赵大玲笑道:“行了,你就别逗我了,你二姐姐为了这个都快要吃了我了。”
柳惜妍很是不屑,“她一心要做真人的徒弟,没成想真人却收你为徒,她这几天肯定一个劲儿地磨牙呢,恨不得将你拆穿入腹。”随即快意道:“该,平日里凭着嫡出的身份,不拿我们几个当姐妹看,处处打压,如今看她那副气急败坏的样子,真是大快人心。让我喊你一声‘小姑姑’我都认了。”
赵大玲赶忙抓紧时间问三小姐花容堂的事儿,三小姐笑道:“放心吧,按照你说的,牌匾都已经换了,我找人重新书写后挂上去的。如今店里的生意非常好,‘花容堂’的名声已经打响了,连宫里的贵人都有让小公公出来订货。这些日子,你的分红已经有近百两了,都存在我那里呢。”

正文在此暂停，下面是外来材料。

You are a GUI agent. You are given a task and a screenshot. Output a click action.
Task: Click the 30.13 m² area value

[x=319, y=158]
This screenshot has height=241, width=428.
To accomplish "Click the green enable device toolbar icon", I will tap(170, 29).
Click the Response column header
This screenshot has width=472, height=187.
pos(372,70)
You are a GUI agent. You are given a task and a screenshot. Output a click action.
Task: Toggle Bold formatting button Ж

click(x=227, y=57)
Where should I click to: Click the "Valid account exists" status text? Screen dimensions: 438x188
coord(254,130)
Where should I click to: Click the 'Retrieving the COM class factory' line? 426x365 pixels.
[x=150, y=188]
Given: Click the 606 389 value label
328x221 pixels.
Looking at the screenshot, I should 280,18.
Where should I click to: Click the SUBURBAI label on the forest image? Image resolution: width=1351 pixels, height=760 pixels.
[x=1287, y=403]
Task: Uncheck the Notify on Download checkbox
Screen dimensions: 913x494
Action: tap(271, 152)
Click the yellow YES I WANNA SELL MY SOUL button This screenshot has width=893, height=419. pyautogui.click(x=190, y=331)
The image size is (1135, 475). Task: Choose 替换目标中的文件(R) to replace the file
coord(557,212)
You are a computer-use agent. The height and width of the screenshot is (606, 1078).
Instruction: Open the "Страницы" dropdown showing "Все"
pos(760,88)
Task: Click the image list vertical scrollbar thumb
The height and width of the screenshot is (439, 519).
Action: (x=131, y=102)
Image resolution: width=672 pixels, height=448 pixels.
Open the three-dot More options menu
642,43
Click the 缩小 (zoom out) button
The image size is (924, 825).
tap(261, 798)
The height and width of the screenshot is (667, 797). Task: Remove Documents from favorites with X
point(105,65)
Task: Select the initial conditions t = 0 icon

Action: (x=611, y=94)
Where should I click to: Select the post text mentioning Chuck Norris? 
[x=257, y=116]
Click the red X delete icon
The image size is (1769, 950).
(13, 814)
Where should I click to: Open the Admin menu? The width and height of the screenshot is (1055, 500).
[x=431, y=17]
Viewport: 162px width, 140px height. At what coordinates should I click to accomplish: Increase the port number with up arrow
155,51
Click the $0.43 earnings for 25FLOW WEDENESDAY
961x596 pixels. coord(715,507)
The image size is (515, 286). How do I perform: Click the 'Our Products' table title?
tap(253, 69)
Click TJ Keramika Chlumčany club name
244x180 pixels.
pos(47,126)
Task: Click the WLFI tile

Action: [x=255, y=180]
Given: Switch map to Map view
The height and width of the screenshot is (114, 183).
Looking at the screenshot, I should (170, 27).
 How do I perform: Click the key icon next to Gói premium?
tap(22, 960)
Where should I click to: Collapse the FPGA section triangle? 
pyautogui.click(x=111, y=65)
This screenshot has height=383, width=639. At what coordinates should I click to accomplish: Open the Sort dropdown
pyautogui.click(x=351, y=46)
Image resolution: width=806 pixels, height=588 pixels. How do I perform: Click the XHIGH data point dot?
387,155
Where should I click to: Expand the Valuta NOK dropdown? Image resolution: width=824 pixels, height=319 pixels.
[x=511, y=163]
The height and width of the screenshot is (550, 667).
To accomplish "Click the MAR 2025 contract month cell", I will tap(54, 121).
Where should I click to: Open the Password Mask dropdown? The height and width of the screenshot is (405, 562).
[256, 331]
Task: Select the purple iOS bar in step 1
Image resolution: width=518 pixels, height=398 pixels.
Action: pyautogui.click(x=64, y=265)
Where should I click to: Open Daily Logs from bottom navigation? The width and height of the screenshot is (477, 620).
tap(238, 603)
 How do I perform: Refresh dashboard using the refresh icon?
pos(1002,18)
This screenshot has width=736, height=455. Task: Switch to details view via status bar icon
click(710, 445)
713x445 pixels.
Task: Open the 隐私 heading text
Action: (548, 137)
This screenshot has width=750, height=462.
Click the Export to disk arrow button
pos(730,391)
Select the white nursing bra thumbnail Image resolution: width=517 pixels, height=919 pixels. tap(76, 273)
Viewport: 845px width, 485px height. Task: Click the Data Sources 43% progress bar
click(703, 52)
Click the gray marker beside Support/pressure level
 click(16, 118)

赵大玲听了也挺开心,她在心里飞快地算了一下,按照一两银子折合前世的八百元来算,她如今也有近十万的身家了。更何况,一两银子折合八百元只是按照米价来算的,如果按照生活成本来说,古代的一两银子可比现代八百元要值钱多了,要知道一个普通人家一年的挑费花销不过二、三十两,自己如今也算是一个小富婆。她笑着向三小姐道:“没想到都有这么多了,先存在你那里,我可不敢拿给我娘,怕她老人家咋一见这么多银子,还不得吓昏过去。”
“可不是,我将这几个月赚的银子交给我娘,吓得我娘也是一惊一乍的,不知道藏哪儿好,晚上睡觉都不踏实。”三小姐眉开眼笑,赵大玲拿的不过是盈利的十分之一,如今三小姐和梅姨娘娘俩的体积已经有近千两银子。有银子傍身,自然有了底气,母女两个再也不是以前只能唯唯诺诺,仰人鼻息的样子,连梅姨娘在夫人面前都敢挺直了腰杆说话了。三小姐有感而发,越发感激赵大玲,诚心诚意道:“你简直就是老天派到我身边的财神,有你在,我和我娘如今都赚个盆满钵盈。”
赵大玲微微一笑,“这才是个开始,以后赚钱的日子还长着呢。”前些日子一直照顾长生,自然没有心思想花容堂的经营问题,如今长生也醒了,赵大玲心情好,想起赚钱的事儿。她从怀中拿出几张纸递给三小姐,“有段时间没出新品了,这上面是几款面膜,用桑蚕丝裁成能贴合脸部的形状,用花水纯露浸湿了敷在脸上,不同的花水纯露效果也是不一样的。玫瑰水保湿美白,橙花水防止秋燥过敏,桃花水养颜气色好。”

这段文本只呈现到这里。